Jesus despojado recorda-nos o fato de que todos nós
perdemos a «primeira veste», isto é, o
esplendor de Deus. Junto da cruz, os soldados lançam
sortes para repartirem entre si os seus míseros haveres,
as suas vestes. Os evangelistas narram isso com palavras tiradas
do Salmo 22, 19 e assim afirmam-nos o mesmo que Jesus há-de
dizer aos discípulos de Emaús: tudo aconteceu
"conforme as Escrituras". Não se trata aqui
de pura coincidência, tudo o que acontece está
contido na Palavra de Deus e assente no seu desígnio
divino. O Senhor experimenta todos os estádios e degraus
da perdição dos homens, e cada um destes degraus
é, com toda a sua amargura, um passo da redenção:
é precisamente assim que Ele traz de volta para casa
a ovelha perdida. Recordemos ainda que, segundo diz São
João, o objeto do sorteio era a túnica de Jesus,
a qual, "toda tecida de alto a baixo, não tinha
costura" (Jo 19, 23). Podemos considerar isto como uma
alusão à veste do sumo sacerdote, que era "tecida
como um todo", sem costura (Flávio Josefo, Antiguidades
Judaicas, III, 161). Ele, o Crucificado, é realmente
o verdadeiro sumo sacerdote."
A justiça
foi pisoteada pela velhacaria, pela covardia e por medo da
prepotência da mentalidade dominante. A sutil voz da
consciência foi sufocada pelo grito da multidão,
escreveu o Cardeal, ressaltando com amargura, que muitas vezes,
"os homens preferem o êxito à verdade, nossa
reputação à justiça"!
O Cardeal
Ratzinger fez severas críticas à Igreja...
"Quanta
sujeira existe na Igreja, e justamente entre aqueles que,
no sacerdócio, deveriam pertencer completamente a Ele.

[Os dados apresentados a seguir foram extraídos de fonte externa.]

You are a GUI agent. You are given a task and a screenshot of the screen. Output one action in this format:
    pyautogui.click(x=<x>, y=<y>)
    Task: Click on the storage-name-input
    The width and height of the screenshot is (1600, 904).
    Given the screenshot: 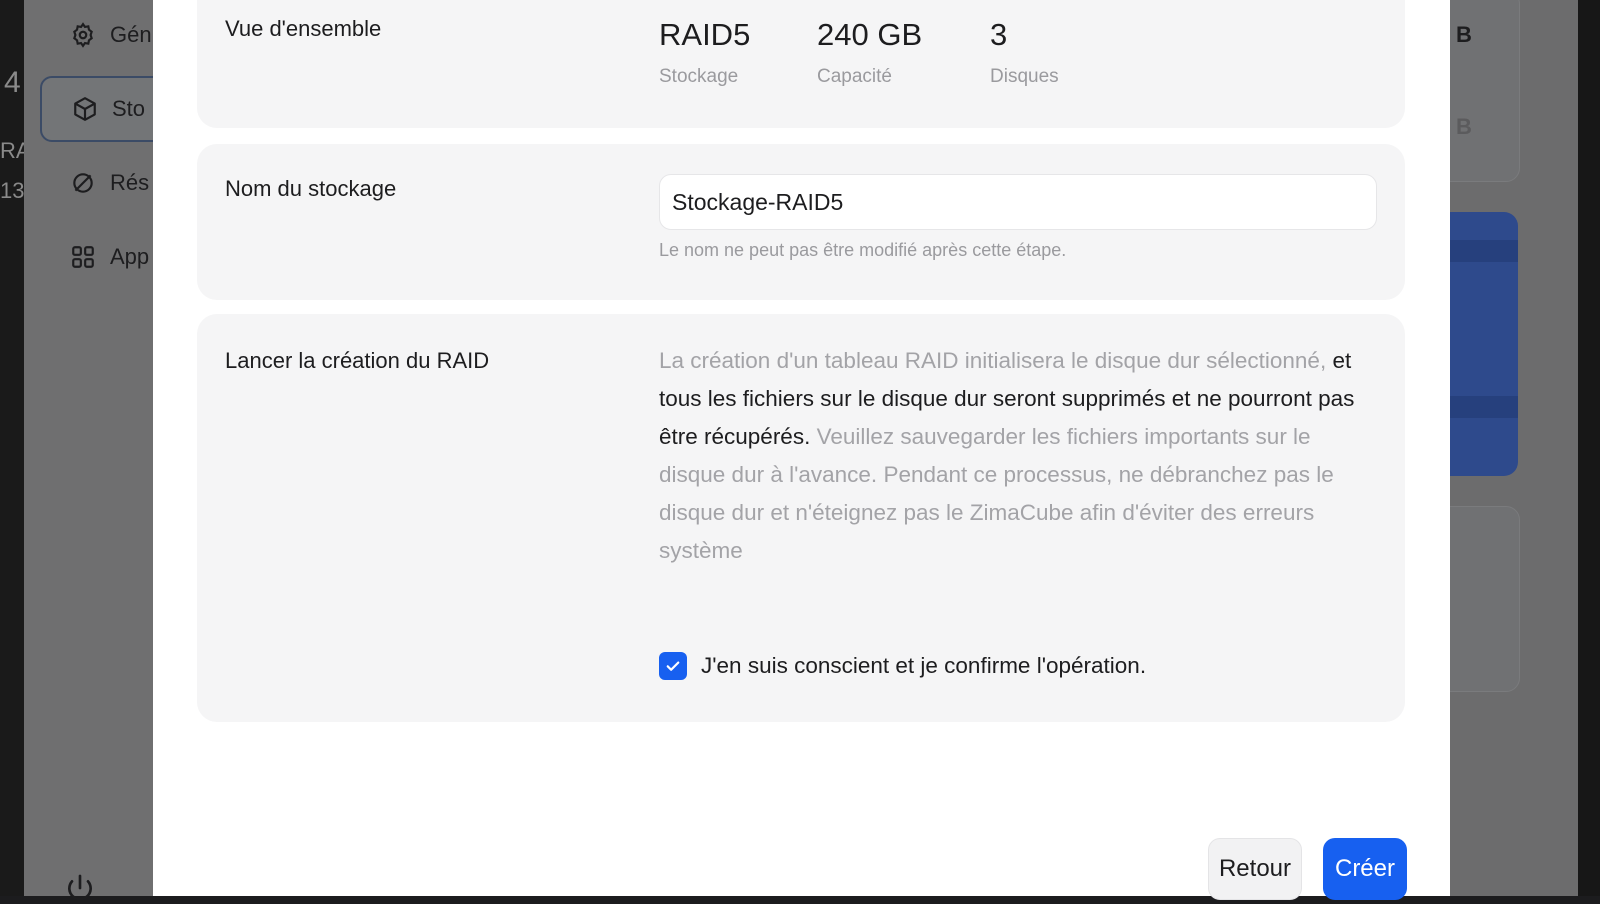 What is the action you would take?
    pyautogui.click(x=1018, y=202)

Quanta soberba, quanta auto-suficiência! Quão
pouco respeito ao sacramento da reconciliação,
no qual Ele nos espera, para nos reeguer de nossas quedas!
(...) Senhor, freqüentemente a tua Igreja nos parece
um barco que está para afundar, um barco no qual entra
água de todos os lados. E também no teu campo
de trigo, vemos mais discórdia do que trigo. As vestes
a a face sujas da tua Igreja nos causam aflição.

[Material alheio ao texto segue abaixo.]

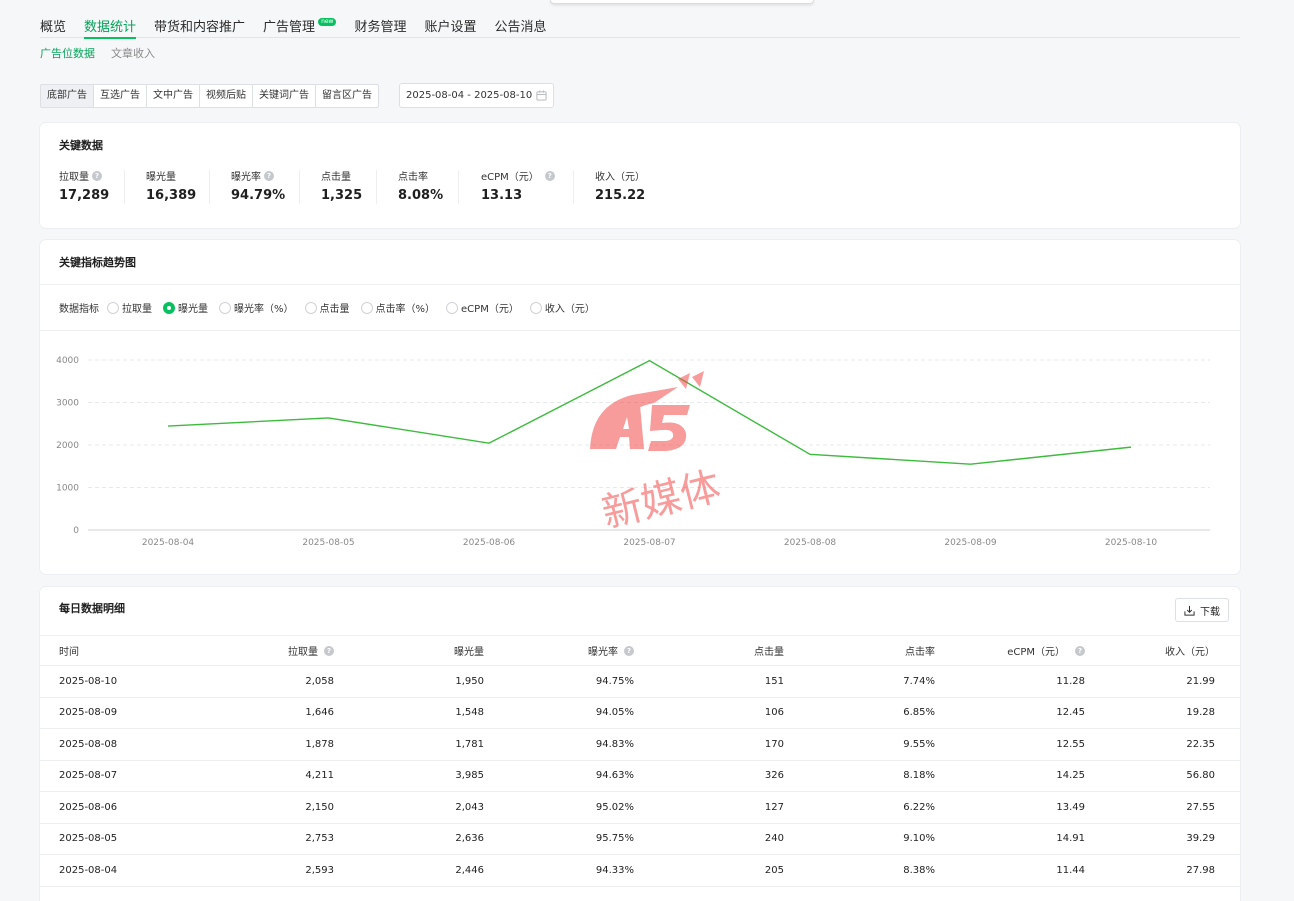 This screenshot has height=901, width=1294. I want to click on nav-label: 数据统计, so click(110, 28).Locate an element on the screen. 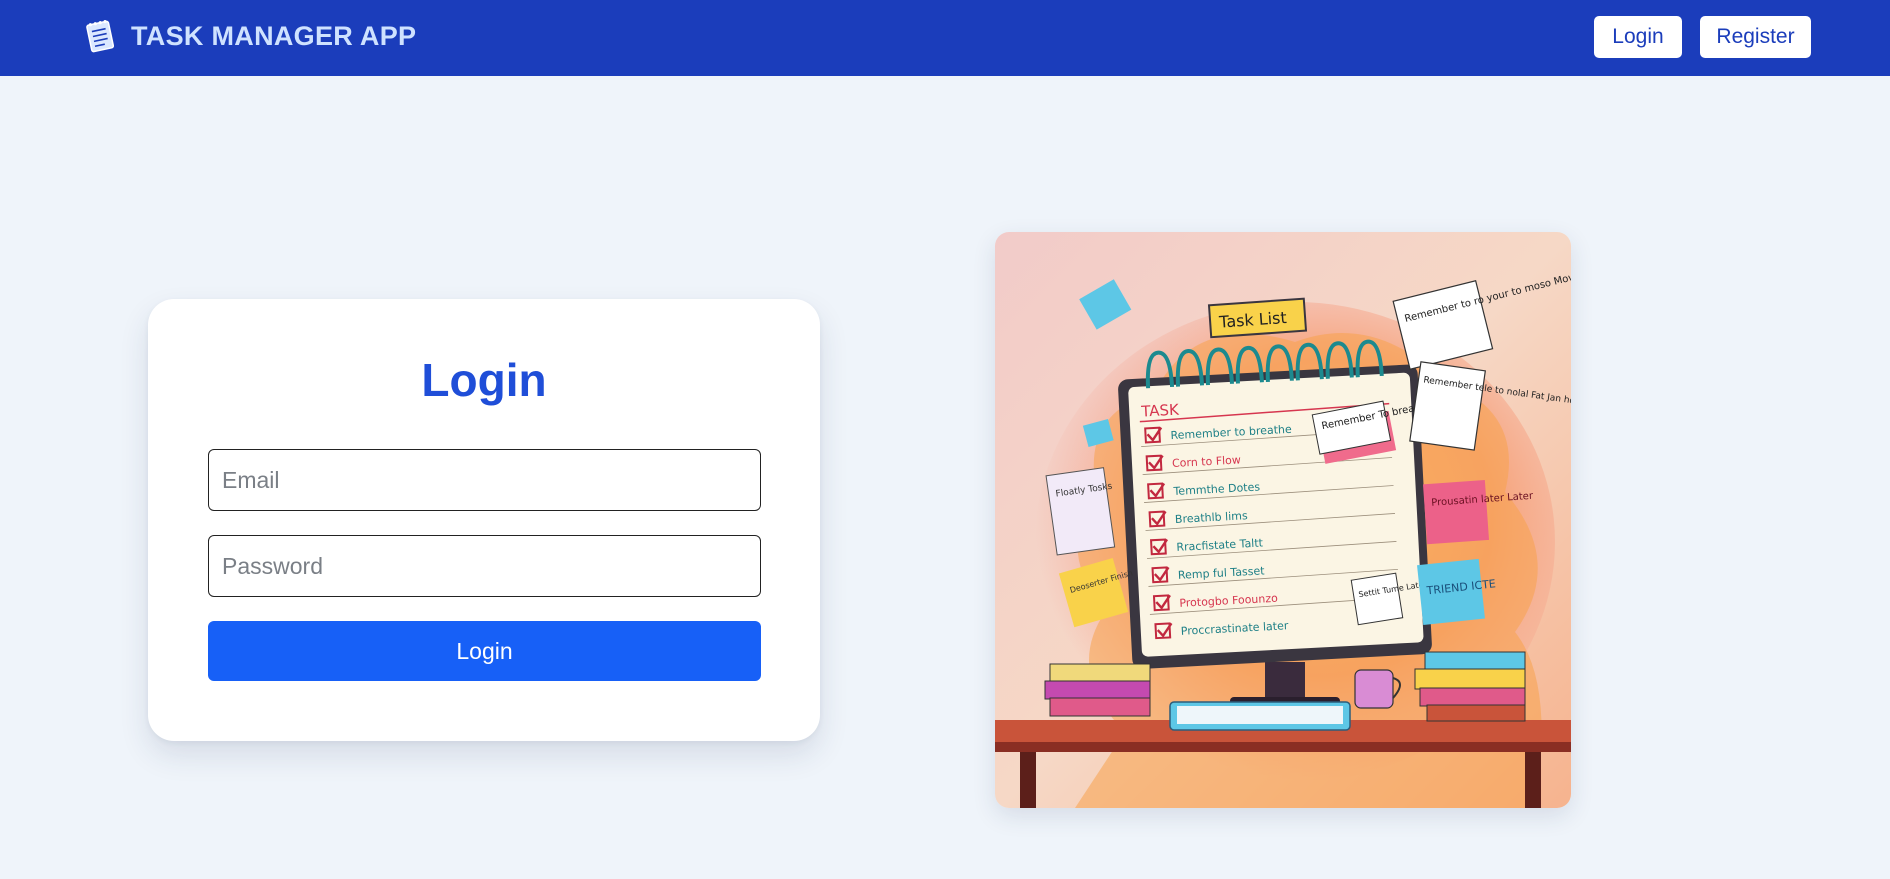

Mas somos nós mesmos a nos sujar! Somos nós
mesmos a te trair, depois de nossos grandiloqüentes discursos
e de nossos gestos plateais. (...) Salva e santifica a tua
Igreja. Salva e santifica todos nós!"
JPII participou
espiritualmente, do rito da Via-sacra, com os fiéis
reunidos no Coliseu de Roma, seguindo a cerimônia através
da televisão. O Santo Padre estava em sua capela privada,
em atitude de profunda meditação. Na última
estação, tomou a cruz nas mãos, em sinal
da íntima participação nos sofrimentos
de Cristo.
No início
da Via-sacra, o Cardeal Camillo Ruini leu uma mensagem do
Papa aos numerosos fiéis, provenientes de diversas
partes do mundo. No breve texto, JPII recordou as últimas
horas antes da morte de Cristo, da qual brotou uma nova esperança
para a humanidade. E, através do Cardeal Ruini, o Papa
deixou seu testemunho pessoal:
“Ofereço
também meus sofrimentos, para que se cumpram os desígnios
de Deus e para que sua palavra possa perpetuar entre seu povo.
Expresso minha solidariedade a todos os que, neste momento,
são provados pelo sofrimento. Rezo por cada um deles."